─── TASK MATERIAL ───

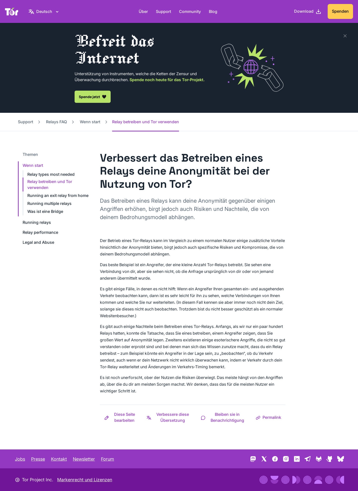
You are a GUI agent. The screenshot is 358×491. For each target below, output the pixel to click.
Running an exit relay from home (58, 195)
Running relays (37, 222)
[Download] (308, 11)
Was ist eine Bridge (45, 211)
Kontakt (59, 459)
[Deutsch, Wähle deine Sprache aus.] (44, 11)
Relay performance (40, 232)
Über (143, 11)
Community (190, 11)
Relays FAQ (56, 121)
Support (163, 11)
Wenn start (90, 121)
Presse (38, 459)
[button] (121, 417)
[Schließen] (345, 36)
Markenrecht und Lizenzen (84, 479)
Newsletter (84, 459)
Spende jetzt (92, 96)
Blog (213, 11)
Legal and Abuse (38, 242)
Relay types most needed (51, 174)
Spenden (340, 11)
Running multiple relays (49, 203)
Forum (107, 459)
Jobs (20, 459)
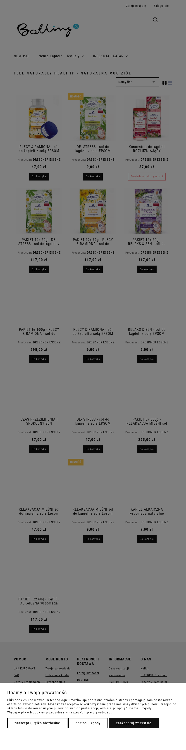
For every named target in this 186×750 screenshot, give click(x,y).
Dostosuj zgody (88, 723)
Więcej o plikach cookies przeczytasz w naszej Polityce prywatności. (59, 712)
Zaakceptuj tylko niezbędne (37, 723)
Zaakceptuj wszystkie (133, 723)
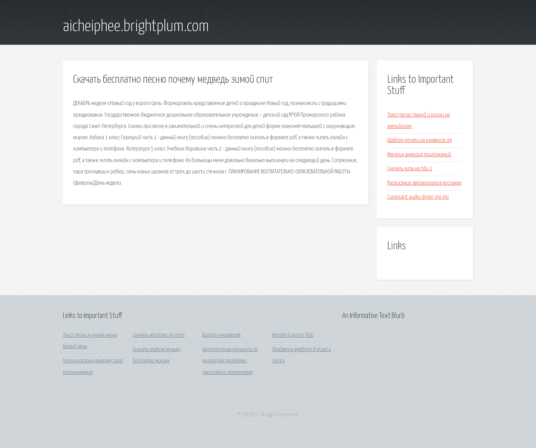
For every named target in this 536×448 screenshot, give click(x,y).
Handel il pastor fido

───

◆ THE REQUEST:
Reproduce every line of all the items above, including the requests, with each click coordinate in the answers multiplied by 2.4 and rounded to the nearest whole number, halves rounded up. Leave the numbers in the requests unchanged, and omit the pictures.

◆ COMPLETED EXERCISE:
You are a GUI agent. The screenshot is 358×491. For each target below, output the pixel to click.
Running an exit relay from home (139, 468)
Running relays (89, 533)
[Download] (739, 26)
Was ist eine Bridge (108, 506)
Kontakt (142, 1102)
[Deutsch, Wähle deine Sprache aus.] (106, 26)
Relay performance (96, 557)
Über (343, 26)
Community (456, 26)
Relays FAQ (134, 290)
Support (391, 26)
Wenn start (216, 290)
Presse (91, 1102)
[button] (290, 1001)
[Schließen] (828, 86)
Markenrecht und Lizenzen (202, 1150)
Newsletter (202, 1102)
Spende jetzt (221, 230)
Blog (511, 26)
Legal and Abuse (91, 581)
Relay types most needed (122, 418)
Spenden (816, 26)
Running multiple relays (118, 487)
Forum (257, 1102)
Jobs (48, 1102)
For every named target in this 186×750 screenshot, give click(x,y).
Dostosuj zgody (211, 1735)
Więcej o plikach cookies przeczytasz w naszej Polityce prywatności. (142, 1709)
Zaakceptuj tylko niezbędne (89, 1735)
Zaakceptuj wszystkie (319, 1735)
For every named target in this 536×448 screenshot, give click(x,y).
Handel il pastor fido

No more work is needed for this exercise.